### AVAILABLE RECORDS
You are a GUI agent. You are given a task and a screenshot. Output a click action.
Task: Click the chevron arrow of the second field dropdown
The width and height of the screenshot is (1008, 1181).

* * *

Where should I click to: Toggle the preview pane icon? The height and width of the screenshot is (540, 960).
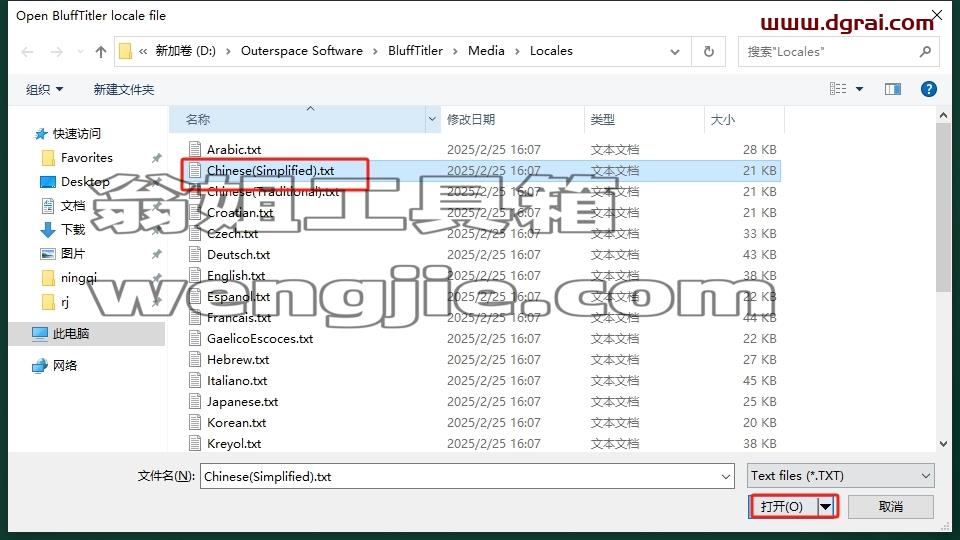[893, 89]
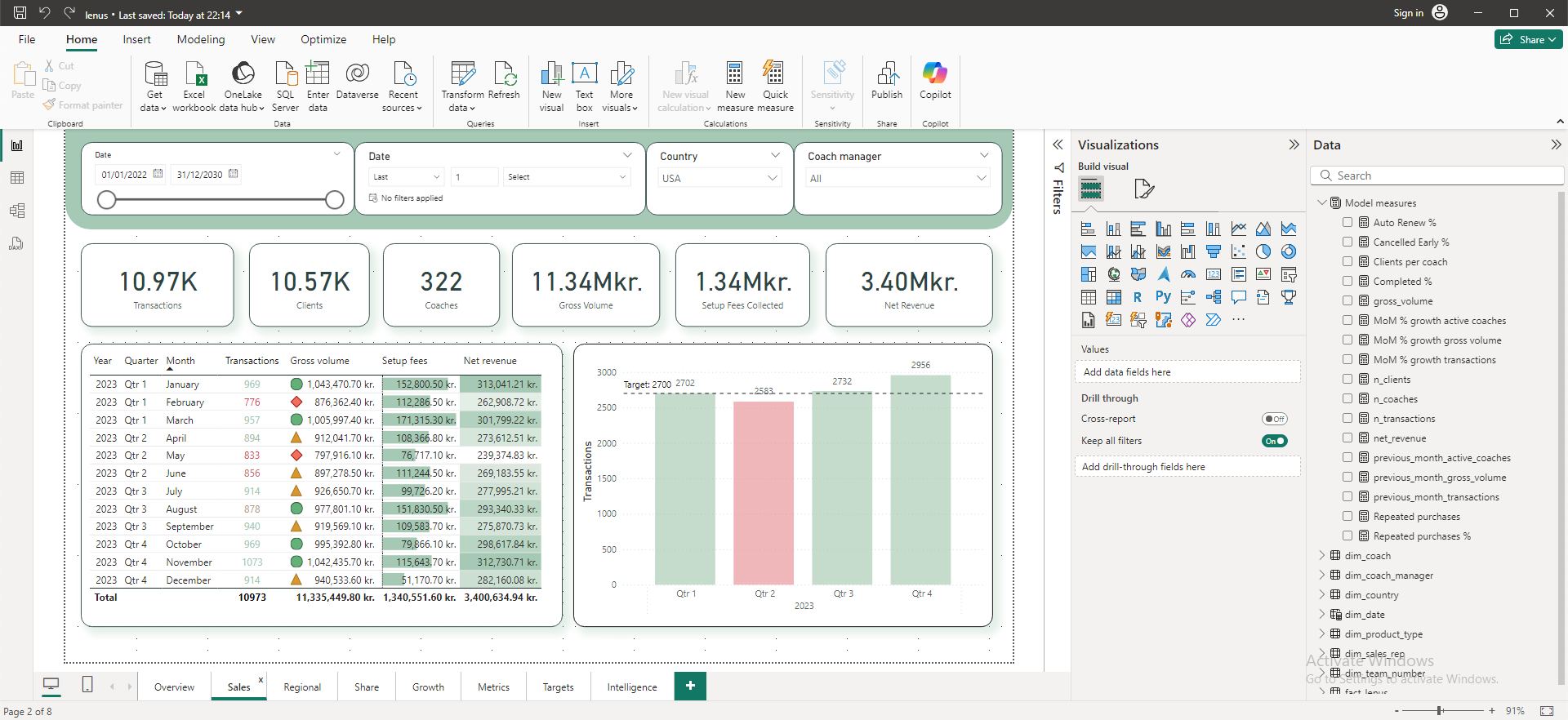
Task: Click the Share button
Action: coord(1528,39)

...

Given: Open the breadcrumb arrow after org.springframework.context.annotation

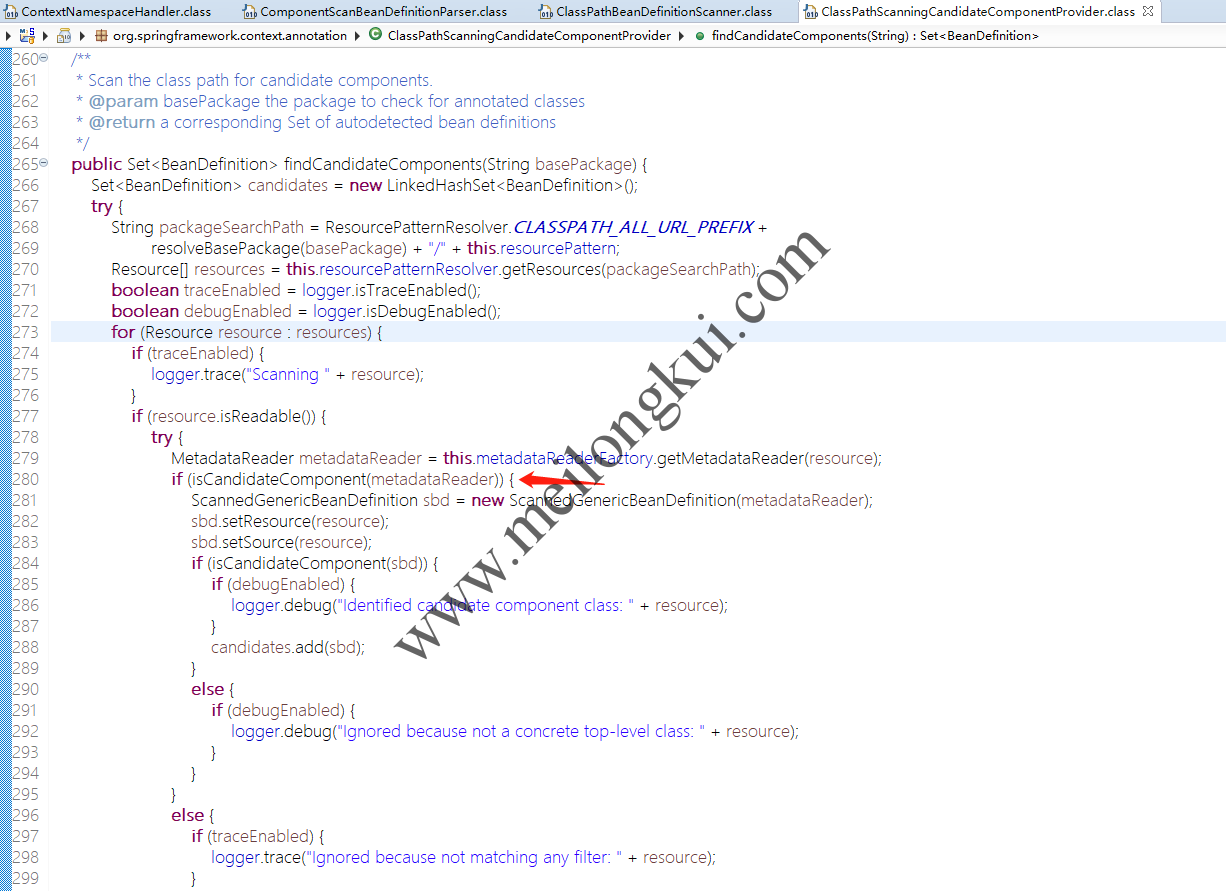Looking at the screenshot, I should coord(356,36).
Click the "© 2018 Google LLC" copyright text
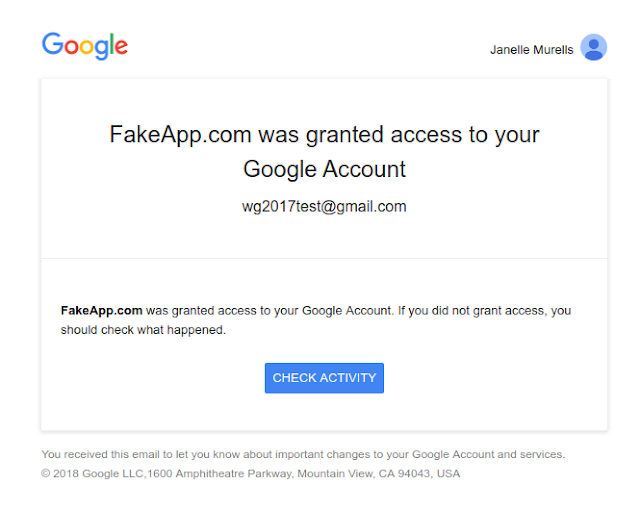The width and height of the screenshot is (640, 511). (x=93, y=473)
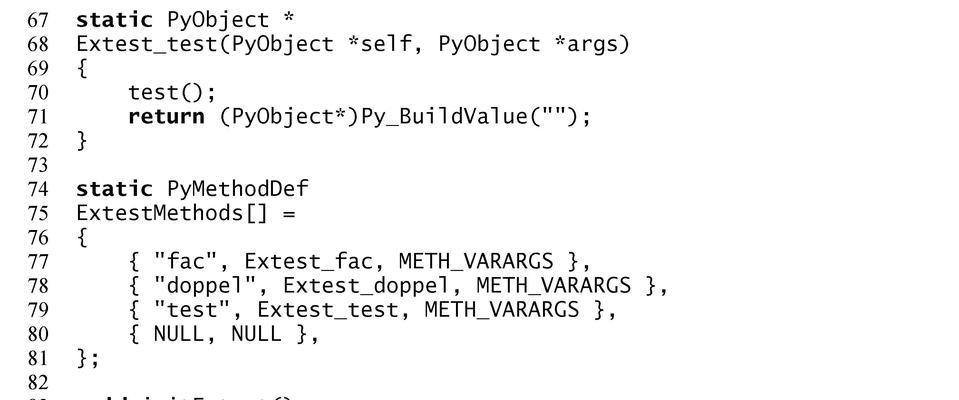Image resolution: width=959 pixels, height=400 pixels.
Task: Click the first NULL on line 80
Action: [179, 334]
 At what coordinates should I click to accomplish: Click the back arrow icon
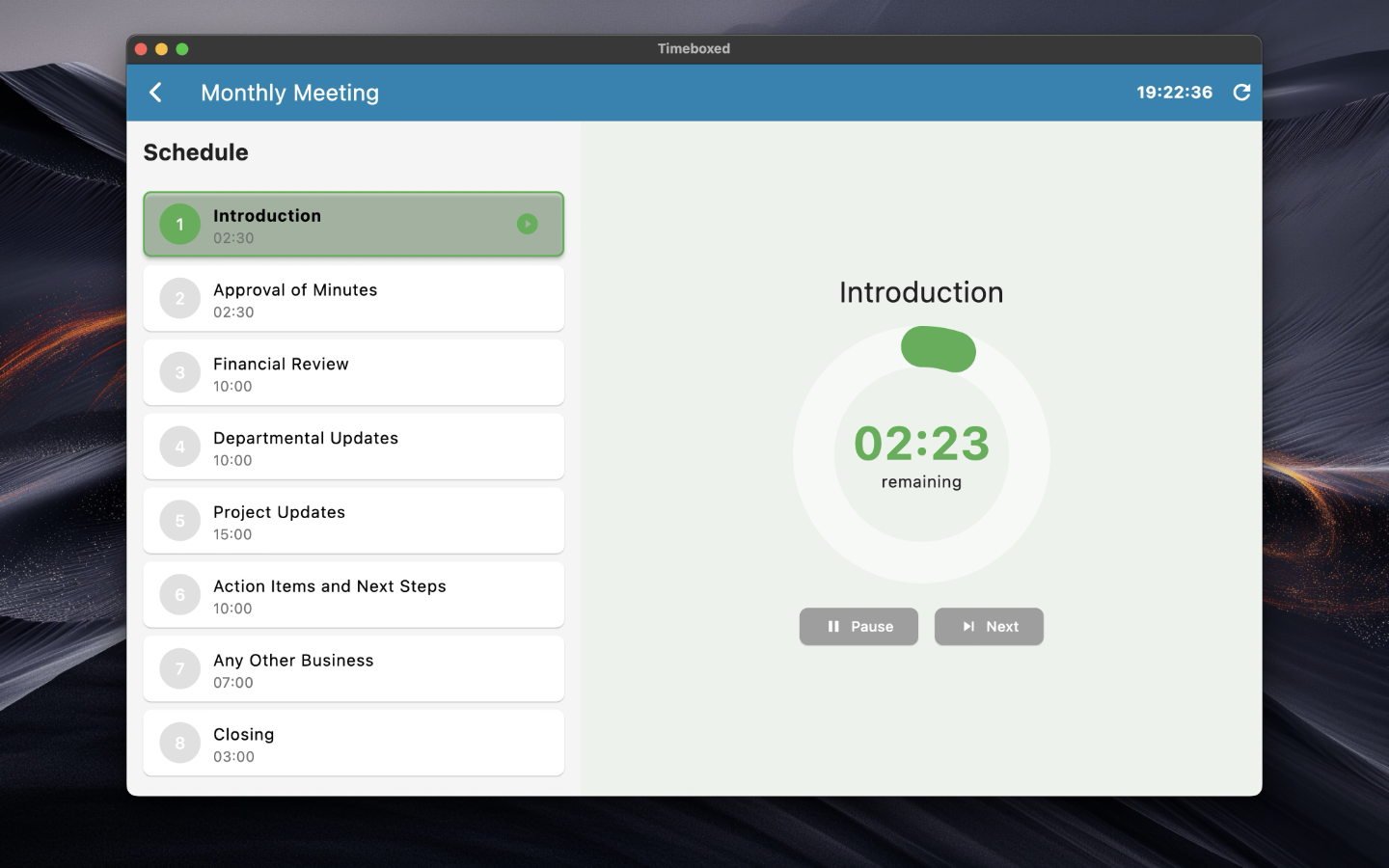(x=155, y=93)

### EXERCISE DESCRIPTION
Return only the stretch of the material above from the line holding "Task: Click the chevron" through the line holding "The width and height of the screenshot is (1008, 1181).", copied exactly.

### ANSWER SPACE
Task: Click the chevron arrow of the second field dropdown
The width and height of the screenshot is (1008, 1181).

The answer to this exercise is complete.